I think a “Test Confidence” is best derived by experiencing the application first-hand over a period of time or soaking the expert opinion of someone or some people who have. Whether it is bugs or issues or plain-speak about application behaviour / functionality / performance / usability / other ‘ities’ what you/they feel based on tests that have been performed will be very helpful indeed. Maybe a questionnaire can be compiled with some rating system for the tested application.
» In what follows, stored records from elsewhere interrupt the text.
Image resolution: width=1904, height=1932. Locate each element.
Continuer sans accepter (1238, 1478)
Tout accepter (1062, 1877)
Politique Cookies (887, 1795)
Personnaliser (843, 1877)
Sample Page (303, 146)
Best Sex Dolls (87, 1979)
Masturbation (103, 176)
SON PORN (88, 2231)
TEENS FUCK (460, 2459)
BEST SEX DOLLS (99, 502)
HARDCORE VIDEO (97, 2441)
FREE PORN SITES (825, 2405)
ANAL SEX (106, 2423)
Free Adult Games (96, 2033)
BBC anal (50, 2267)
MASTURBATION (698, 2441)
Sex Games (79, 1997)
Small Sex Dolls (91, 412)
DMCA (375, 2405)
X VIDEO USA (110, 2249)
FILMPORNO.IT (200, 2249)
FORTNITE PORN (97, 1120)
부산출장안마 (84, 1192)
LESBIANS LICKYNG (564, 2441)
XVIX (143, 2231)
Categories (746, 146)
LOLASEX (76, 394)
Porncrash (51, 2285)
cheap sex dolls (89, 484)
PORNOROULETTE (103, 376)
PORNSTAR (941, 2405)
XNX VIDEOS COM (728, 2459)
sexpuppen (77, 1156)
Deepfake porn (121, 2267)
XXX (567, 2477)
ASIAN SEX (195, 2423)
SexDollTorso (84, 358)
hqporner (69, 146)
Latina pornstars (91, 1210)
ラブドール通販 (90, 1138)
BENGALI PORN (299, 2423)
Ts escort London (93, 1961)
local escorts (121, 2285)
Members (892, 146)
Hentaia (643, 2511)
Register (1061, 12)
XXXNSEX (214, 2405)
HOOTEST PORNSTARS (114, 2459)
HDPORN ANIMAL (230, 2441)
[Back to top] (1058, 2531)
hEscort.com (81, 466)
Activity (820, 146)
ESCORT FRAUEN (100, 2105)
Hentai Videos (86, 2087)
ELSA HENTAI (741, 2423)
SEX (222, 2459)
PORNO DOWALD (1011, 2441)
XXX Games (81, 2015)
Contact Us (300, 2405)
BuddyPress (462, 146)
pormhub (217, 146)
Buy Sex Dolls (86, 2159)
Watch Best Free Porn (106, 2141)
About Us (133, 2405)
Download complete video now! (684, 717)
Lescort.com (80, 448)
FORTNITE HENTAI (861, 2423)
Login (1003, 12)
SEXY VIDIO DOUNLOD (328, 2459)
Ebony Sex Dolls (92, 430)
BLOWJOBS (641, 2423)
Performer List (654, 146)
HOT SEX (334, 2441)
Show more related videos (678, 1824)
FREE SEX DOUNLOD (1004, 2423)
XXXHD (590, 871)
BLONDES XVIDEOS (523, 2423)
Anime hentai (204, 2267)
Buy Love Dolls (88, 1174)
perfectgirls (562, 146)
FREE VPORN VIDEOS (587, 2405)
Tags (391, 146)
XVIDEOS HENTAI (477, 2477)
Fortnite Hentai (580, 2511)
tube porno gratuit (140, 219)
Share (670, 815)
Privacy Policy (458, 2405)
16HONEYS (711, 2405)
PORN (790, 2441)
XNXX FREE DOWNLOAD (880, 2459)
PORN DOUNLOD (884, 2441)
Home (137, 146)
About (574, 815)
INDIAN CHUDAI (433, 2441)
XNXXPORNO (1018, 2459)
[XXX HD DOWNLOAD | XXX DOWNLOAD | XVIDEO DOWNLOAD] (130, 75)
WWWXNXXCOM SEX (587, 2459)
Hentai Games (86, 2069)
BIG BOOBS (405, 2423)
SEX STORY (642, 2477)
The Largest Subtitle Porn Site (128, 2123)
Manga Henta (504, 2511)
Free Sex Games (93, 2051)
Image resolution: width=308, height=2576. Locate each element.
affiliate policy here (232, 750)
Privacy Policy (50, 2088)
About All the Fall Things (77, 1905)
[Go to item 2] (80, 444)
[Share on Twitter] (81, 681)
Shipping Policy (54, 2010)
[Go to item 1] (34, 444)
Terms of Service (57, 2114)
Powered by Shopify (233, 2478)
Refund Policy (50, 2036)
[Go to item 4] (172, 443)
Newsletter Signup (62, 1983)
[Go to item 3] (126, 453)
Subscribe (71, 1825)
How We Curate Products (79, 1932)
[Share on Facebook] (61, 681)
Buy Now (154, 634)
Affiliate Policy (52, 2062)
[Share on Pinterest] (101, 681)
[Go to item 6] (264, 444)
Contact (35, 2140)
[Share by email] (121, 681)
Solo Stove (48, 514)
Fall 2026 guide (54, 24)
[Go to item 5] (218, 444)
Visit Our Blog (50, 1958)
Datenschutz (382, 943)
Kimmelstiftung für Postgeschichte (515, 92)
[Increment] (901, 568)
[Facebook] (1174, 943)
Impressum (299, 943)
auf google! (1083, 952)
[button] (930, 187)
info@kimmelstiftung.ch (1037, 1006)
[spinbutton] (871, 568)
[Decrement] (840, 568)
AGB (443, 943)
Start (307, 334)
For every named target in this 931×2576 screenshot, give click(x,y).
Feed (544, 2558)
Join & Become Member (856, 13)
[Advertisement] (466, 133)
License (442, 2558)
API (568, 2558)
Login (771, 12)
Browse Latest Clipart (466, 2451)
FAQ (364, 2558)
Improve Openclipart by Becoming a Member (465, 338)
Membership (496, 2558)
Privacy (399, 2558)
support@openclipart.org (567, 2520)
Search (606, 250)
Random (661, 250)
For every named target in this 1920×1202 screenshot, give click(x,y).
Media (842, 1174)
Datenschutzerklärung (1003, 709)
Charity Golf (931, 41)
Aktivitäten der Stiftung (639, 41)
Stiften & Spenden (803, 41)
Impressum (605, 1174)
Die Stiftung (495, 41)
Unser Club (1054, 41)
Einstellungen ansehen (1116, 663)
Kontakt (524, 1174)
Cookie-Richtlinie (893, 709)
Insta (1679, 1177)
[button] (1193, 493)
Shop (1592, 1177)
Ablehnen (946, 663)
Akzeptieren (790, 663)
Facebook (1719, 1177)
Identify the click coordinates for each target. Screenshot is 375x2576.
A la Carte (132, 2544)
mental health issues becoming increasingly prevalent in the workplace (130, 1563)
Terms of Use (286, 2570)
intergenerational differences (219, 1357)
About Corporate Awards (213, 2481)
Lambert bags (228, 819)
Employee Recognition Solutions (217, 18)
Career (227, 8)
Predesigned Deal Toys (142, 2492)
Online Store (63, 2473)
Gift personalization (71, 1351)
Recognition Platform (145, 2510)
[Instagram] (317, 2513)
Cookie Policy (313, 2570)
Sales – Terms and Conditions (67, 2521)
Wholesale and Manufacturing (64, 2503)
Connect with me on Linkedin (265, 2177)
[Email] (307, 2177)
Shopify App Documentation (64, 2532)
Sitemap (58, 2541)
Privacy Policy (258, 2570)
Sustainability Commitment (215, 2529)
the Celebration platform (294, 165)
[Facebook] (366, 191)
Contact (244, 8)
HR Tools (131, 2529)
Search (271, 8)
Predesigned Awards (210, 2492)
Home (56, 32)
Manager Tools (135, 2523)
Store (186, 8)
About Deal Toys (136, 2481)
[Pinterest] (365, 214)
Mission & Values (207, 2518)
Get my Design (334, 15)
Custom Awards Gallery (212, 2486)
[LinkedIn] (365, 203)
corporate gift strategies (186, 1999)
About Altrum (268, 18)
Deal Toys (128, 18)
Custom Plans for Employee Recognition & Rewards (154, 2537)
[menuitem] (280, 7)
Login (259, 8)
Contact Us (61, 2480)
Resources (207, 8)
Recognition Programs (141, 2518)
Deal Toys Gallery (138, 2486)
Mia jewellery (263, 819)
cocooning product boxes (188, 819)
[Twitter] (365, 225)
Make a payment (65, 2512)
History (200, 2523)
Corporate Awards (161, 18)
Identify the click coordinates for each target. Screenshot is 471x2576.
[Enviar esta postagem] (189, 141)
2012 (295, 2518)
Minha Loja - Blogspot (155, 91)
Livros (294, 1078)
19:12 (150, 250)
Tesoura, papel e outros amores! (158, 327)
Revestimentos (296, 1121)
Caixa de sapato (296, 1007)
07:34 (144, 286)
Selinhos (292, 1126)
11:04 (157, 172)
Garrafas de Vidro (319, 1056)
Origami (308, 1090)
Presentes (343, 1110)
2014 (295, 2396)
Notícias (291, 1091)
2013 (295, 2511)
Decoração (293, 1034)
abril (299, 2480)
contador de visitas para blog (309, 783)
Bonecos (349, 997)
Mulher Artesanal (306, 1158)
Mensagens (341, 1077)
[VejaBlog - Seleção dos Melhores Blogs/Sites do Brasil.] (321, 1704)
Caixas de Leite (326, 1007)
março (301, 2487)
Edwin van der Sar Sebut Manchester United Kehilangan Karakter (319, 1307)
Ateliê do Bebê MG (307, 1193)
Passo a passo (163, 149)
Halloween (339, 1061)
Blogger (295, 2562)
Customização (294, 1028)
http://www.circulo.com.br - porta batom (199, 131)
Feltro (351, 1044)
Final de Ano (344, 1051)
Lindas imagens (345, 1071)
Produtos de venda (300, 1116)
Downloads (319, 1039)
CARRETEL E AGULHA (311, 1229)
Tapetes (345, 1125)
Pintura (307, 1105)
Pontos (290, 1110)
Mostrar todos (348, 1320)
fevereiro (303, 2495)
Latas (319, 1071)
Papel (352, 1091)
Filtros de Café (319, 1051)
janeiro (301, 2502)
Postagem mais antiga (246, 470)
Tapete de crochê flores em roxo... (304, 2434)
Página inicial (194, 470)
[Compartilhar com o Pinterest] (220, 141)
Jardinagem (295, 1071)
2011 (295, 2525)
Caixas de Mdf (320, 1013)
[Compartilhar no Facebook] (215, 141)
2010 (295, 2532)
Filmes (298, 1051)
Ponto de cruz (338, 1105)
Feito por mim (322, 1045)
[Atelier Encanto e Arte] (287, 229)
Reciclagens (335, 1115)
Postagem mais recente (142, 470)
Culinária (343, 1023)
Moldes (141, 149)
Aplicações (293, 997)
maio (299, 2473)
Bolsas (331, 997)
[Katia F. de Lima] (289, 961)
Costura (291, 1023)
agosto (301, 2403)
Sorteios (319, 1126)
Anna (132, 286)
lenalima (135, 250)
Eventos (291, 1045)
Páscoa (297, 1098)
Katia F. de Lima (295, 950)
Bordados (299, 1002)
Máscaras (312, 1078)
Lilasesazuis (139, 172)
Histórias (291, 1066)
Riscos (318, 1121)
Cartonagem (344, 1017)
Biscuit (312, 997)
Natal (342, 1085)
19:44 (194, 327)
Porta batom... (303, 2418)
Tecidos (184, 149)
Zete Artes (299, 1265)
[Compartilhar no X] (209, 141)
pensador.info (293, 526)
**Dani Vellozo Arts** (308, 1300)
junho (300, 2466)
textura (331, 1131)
If this is answered by people who know the business that the application supports and have diligently traversed its length & breadth like a passionate tourist would in a city he has visited armed with atlases and guides’ in tow then you have information which is reliable and can both support & justify your cause.

This information is rarely captured and presented since management trust numbers being the easier to present n peek and graphs based on it are such pretty things.

Numbers/Metrics will have to be analysed and interpreted carefully.

If it is a decreasing count of defects across various phases of testing or across different cycles of the same phase (say System Testing) you will have to determine that the environment is the same (different browsers, versions, OS, versions, etc.), testers are the same or having the same skill, build has been more or less consistent in terms of features developed / delivered for testing and fixes have been brilliant and not caused any regression and there has been as much time spent actually on testing as planned by you. If this is the situation you are in – your job is done.

But as you know, it seldom is.

Metrics with weights for each factor mentioned above to make the eventual number less or more maybe the way to go if there is a lot of pressure on you to produce a ‘Test Confidence’ number. The risk is that the numbers more likely gets convoluted beyond a point and may stop telling the story you set out to. If this happens, then defending the numbers rather than providing an no-holds barred assessment of the application tested would I think jeopardize the existence of both the testing team and the organisation it belongs to!